Appointments
Data format
Input
For one sentence processor:
The input one sentence named “sentence”, label named “labels”
The output named:
"input_ids",
"label_ids",
"word_ids",
"attention_mask",
"special_tokens_mask",
"type_ids",
"sequence_ids",
"char_ids",
The input two sentence named “sentence_a”, “sentence_b”, label named “labels”
The output named:
"input_ids",
"label_ids",
"word_ids",
"attention_mask",
"special_tokens_mask",
"type_ids",
"sequence_ids",
"char_ids",
MASK
We set mask==1 for used data, mask==0 for useless data
Batch First
All data set batch_first=True
Task naming appointments
DLK处理的所有问题我们都看做一个任务,而一个任务又会划分为多个子任务, 子任务又可以有自己的子任务,下面是一个任务的定义方式:
{
"_name": "task_name", //or "_base", "base_task_name"

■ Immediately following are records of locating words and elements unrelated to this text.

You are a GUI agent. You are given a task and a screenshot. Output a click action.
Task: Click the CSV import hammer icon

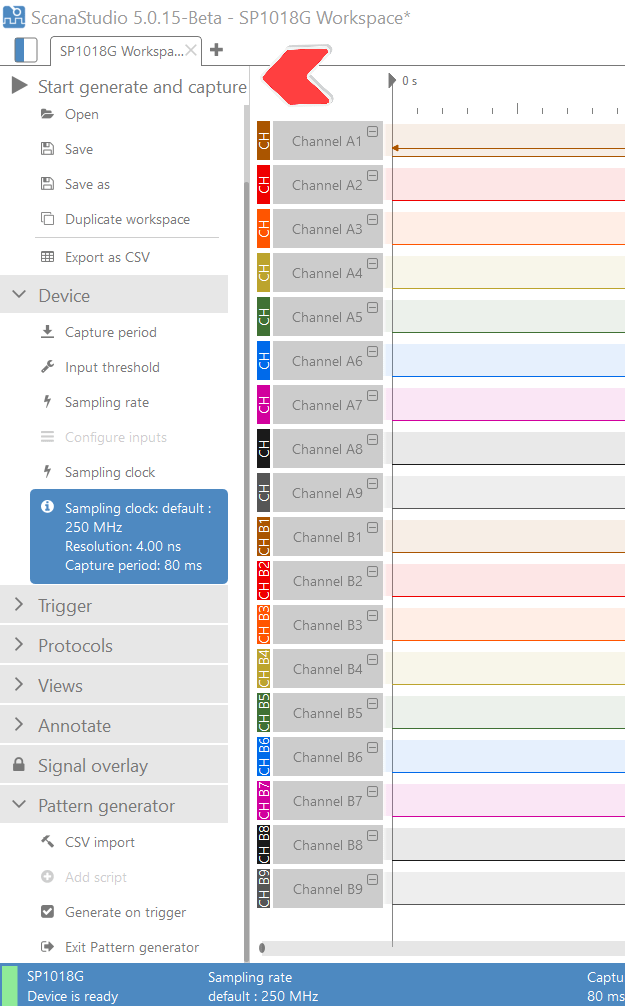[x=47, y=842]
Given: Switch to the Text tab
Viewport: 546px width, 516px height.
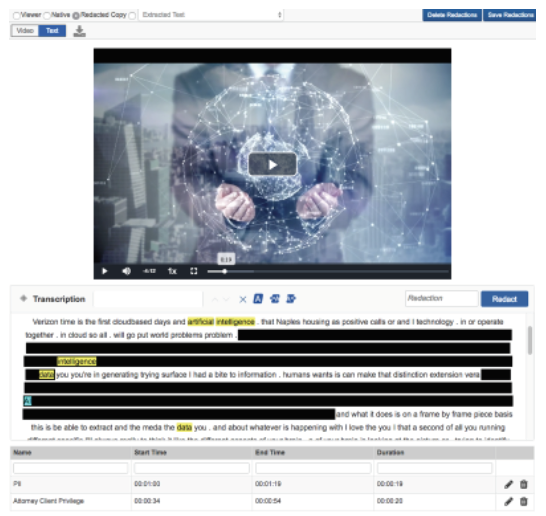Looking at the screenshot, I should pos(52,31).
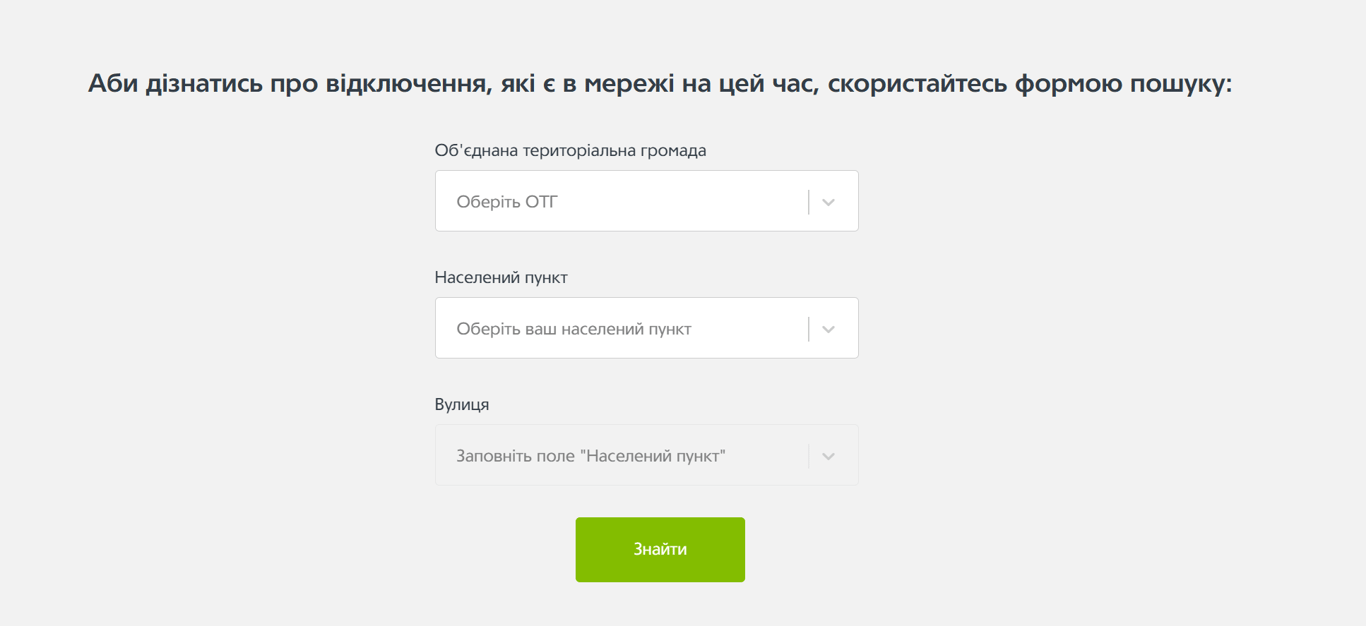Screen dimensions: 1366x626
Task: Click the chevron beside Оберіть ваш населений пункт
Action: tap(827, 327)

"_link": {}, // this is reserved keywords
"_search: {}, // this is reserved keywords"
"sub_task1":{
},
"sub_task2":{
}
}
由于所有的任务他们本身又可以被视为其他任务的子任务,所以我们就来看一下关于一个子任务的一些约定
这是一个子任务的配置格式
{
"sub_task_name": {
"_name": "sub_task_config_name",
...config
}
}
or
{
"sub_task_name": {
"_base": "base_sub_task_config_name",
...additional config
}
}
配置的key表示这个子任务
sub_task_name
的命名一般会表示该子任务在这个task中所扮演的角色,而每个子任务一般都是由dlk的一个专门的模块进行处理,比如processor
任务中的subprocessor
子任务均由dlk.data.subprocessors
这个模块集合(这个里面会有多个subprocessor)进行处理,为了能区分不同的subprocessor
我们在对sub_task_name
进行命名时会采用subprocessor@subprocessor_name_a
来表明我们使用的是subprocessors
这个模块集合中的具有subprocessor_name_a
这个功能的subprocessor
来处理.
对于配置文件中的 _base
或 _name
模块的命名则会省略掉key中已经包含的sub_task_name
采用 AA@BB#CC
的方式对一个子任务的configure进行命名
其中 AA
表示处理sub_task_name
所在表示的模块集合中的具体模块名,比如最常见的basic
表示使用basic
模块处理这个子任务,处理方法在对应模块集合中的名为basic
中定义的逻辑处理
BB
表明这个config处理的是什么问题比如(seq_lab
/txt_cls
/ets.), CC
则表明处理这个问题的配置文件的核心特征
Model appointments
All dropout put on output or intern of the module, no dropout for the module input
The main file tree:
.
├── train.py-------------------------: train entry
├── predict.py-----------------------: predict entry
├── process.py-----------------------: process entry
├── online.py------------------------: online entry
├── managers-------------------------: pytorch_lightning or other trainer
│ └── lightning.py-----------------:
├── configures-----------------------: all default or specifical config
│ ├── core-------------------------:
│ │ ├── callbacks----------------:
│ │ ├── imodels------------------:
│ │ ├── layers-------------------:
│ │ │ ├── decoders-------------:
│ │ │ ├── embeddings-----------:
│ │ │ └── encoders-------------:
│ │ ├── losses-------------------:
│ │ ├── models-------------------:
│ │ ├── modules------------------:
│ │ └── optimizers---------------:
│ ├── data-------------------------:
│ │ ├── datamodules--------------:
│ │ ├── processors---------------:
│ │ └── subprocessors------------:
│ ├── managers---------------------:
│ └── tasks------------------------:
├── core-----------------------------: *core* pytorch or other model code
│ ├── base_module.py---------------: base module for "layers"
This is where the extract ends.